— Activity —
After locating the line that contains "Nổ hũ (493, 68)" in the records below, write out exactly that line and each line after it through the one that contains "TIN TỨC (660, 68)", and nothing else.

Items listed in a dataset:
== Segment start ==

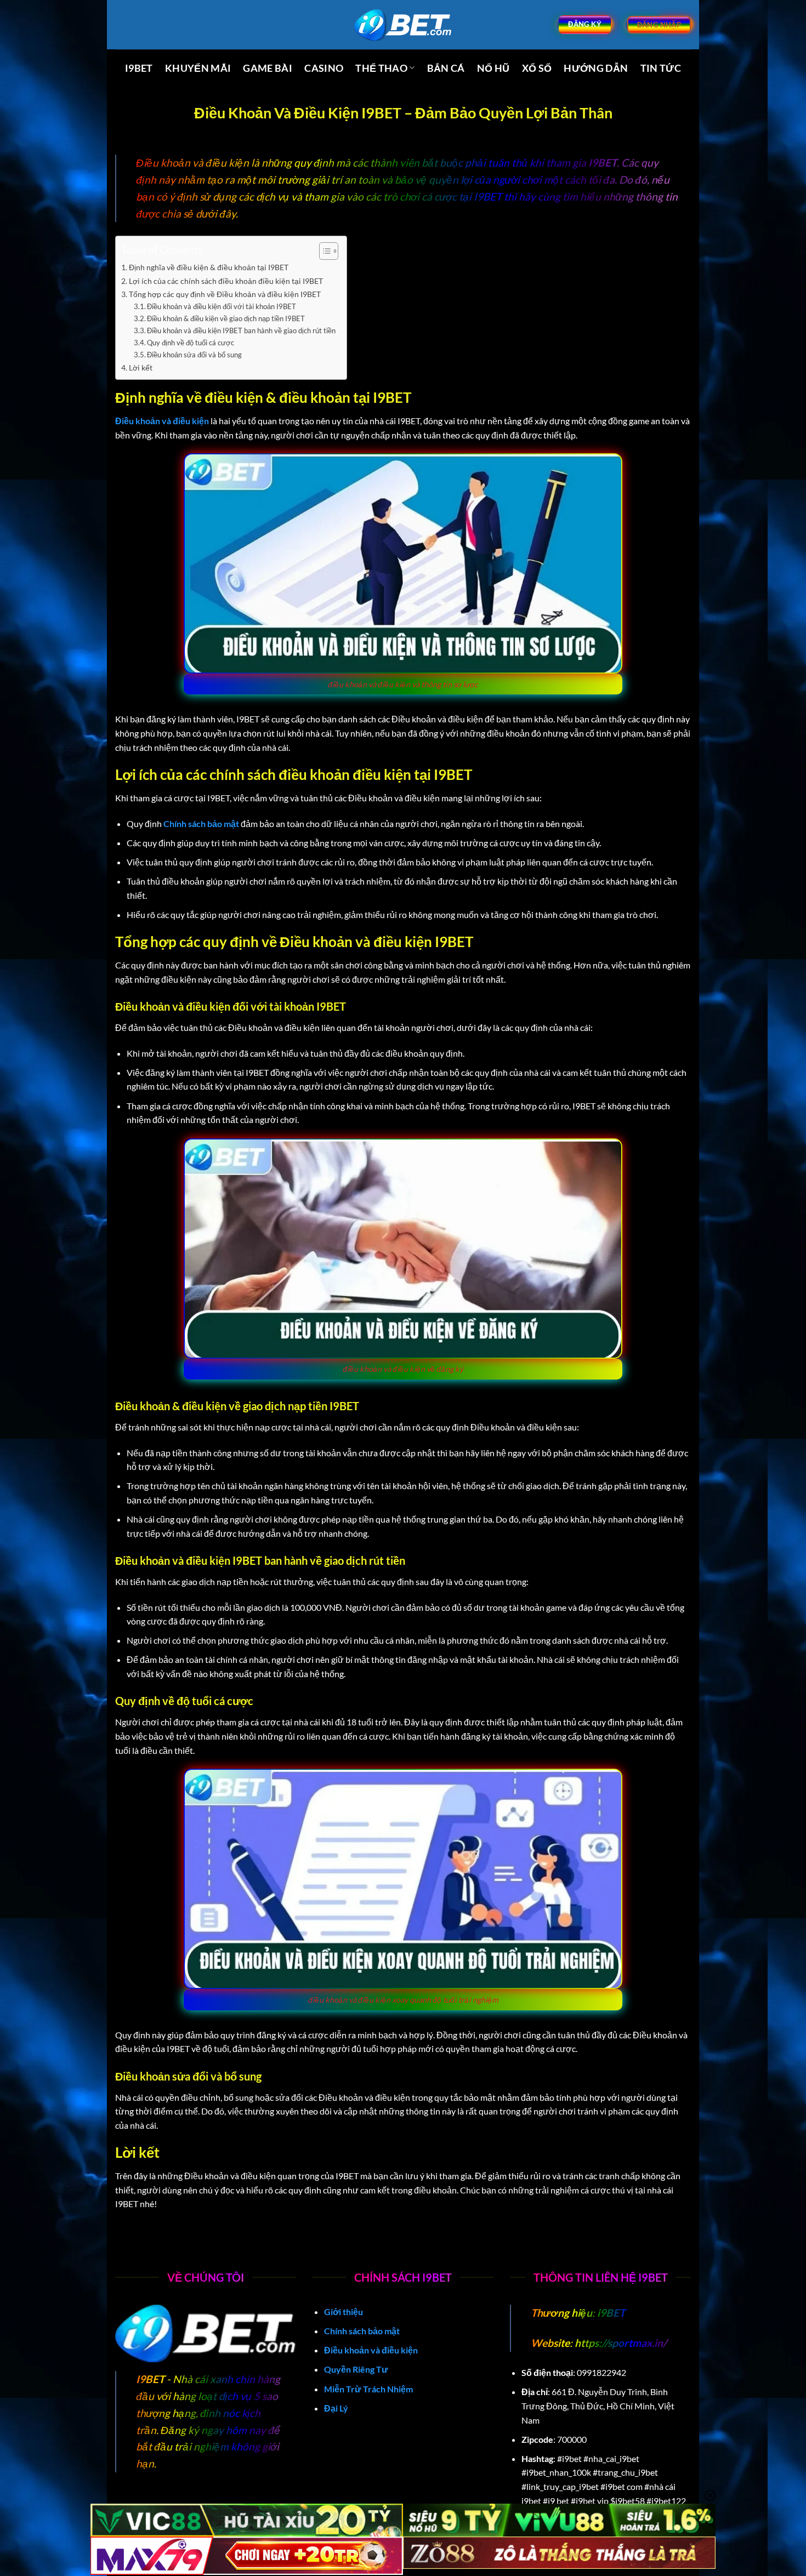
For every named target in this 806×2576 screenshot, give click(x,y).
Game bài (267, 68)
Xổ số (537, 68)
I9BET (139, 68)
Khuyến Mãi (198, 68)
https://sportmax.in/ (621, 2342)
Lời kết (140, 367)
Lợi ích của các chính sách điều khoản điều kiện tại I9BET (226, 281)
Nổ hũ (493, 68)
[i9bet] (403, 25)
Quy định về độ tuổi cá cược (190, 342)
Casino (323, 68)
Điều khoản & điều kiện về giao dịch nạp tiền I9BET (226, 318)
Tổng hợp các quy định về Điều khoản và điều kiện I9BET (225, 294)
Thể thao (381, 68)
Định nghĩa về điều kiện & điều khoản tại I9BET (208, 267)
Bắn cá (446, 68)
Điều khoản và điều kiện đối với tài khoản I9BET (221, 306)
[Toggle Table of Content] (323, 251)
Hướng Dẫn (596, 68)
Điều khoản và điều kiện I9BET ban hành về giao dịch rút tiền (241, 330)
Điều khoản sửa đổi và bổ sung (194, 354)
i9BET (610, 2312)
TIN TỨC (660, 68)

== Segment end ==
== Segment start ==

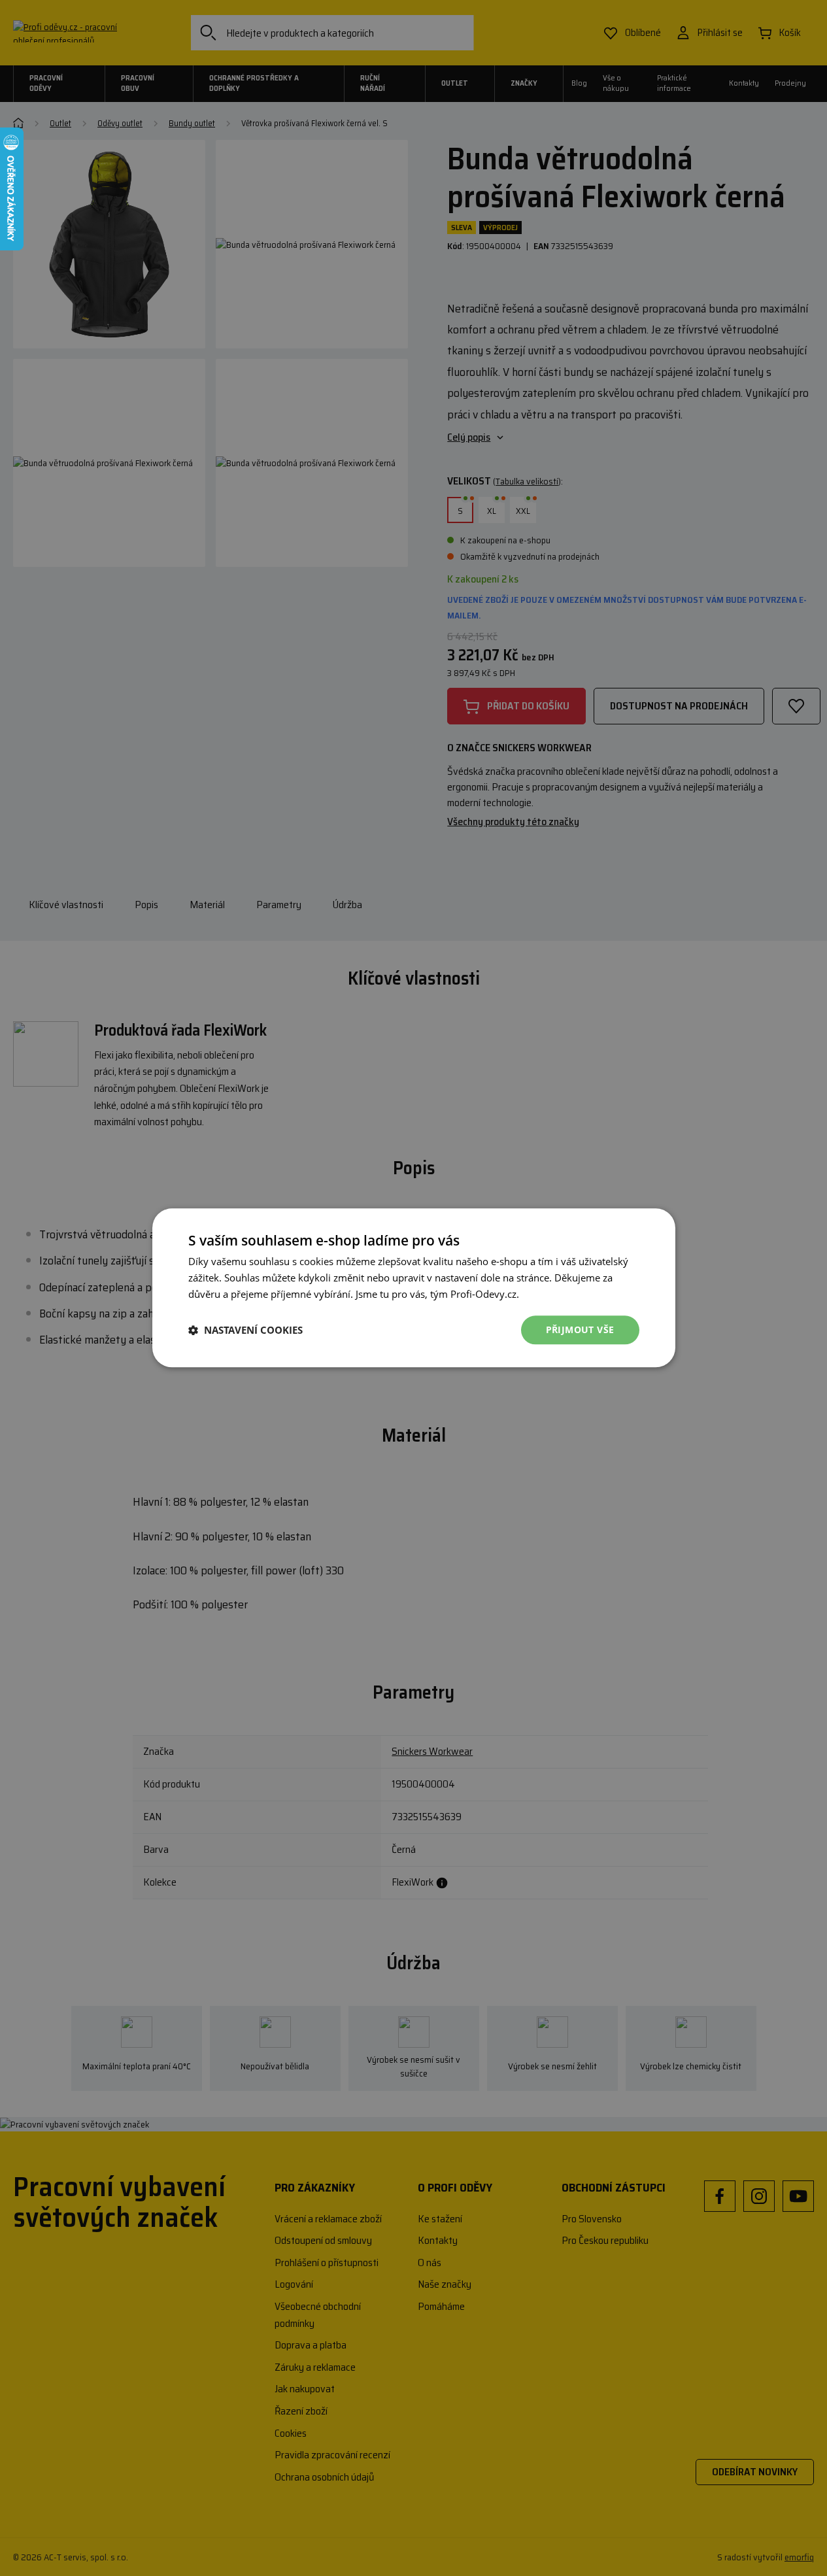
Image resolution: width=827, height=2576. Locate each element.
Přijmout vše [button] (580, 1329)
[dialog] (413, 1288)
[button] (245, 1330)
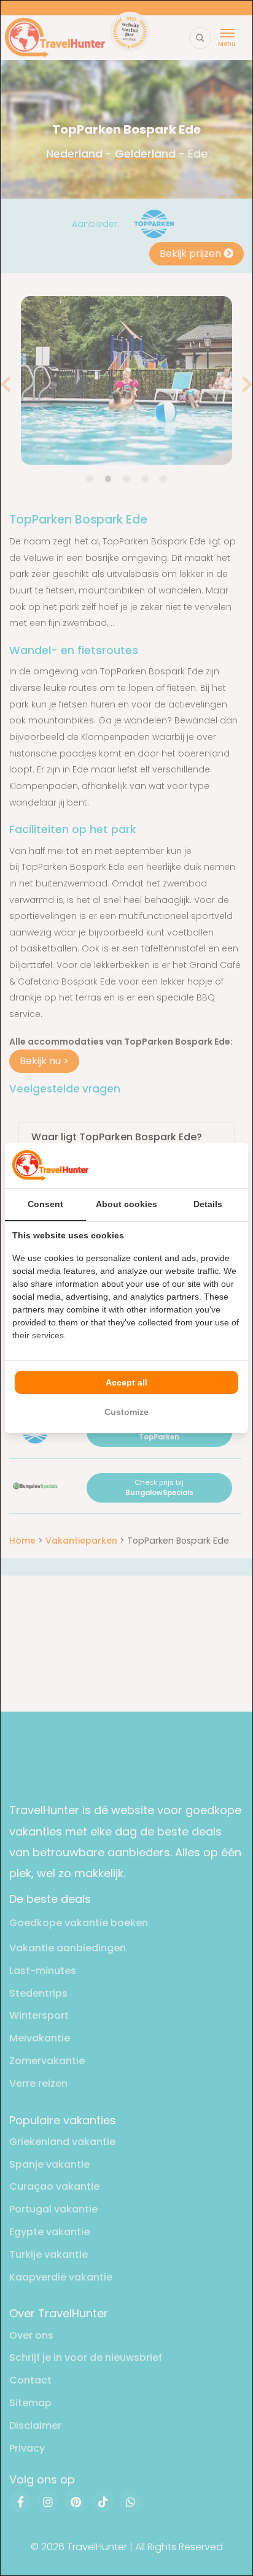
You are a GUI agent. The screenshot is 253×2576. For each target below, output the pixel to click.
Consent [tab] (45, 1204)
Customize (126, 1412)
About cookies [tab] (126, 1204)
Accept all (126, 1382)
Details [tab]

== Segment end ==

— Output below —
Nổ hũ (493, 68)
[i9bet] (403, 25)
Quy định về độ tuổi cá cược (190, 342)
Casino (323, 68)
Điều khoản & điều kiện về giao dịch nạp tiền I9BET (226, 318)
Tổng hợp các quy định về Điều khoản và điều kiện I9BET (225, 294)
Thể thao (381, 68)
Định nghĩa về điều kiện & điều khoản tại I9BET (208, 267)
Bắn cá (446, 68)
Điều khoản và điều kiện đối với tài khoản I9BET (221, 306)
[Toggle Table of Content] (323, 251)
Hướng Dẫn (596, 68)
Điều khoản và điều kiện I9BET ban hành về giao dịch rút tiền (241, 330)
Điều khoản sửa đổi và bổ sung (194, 354)
i9BET (610, 2312)
TIN TỨC (660, 68)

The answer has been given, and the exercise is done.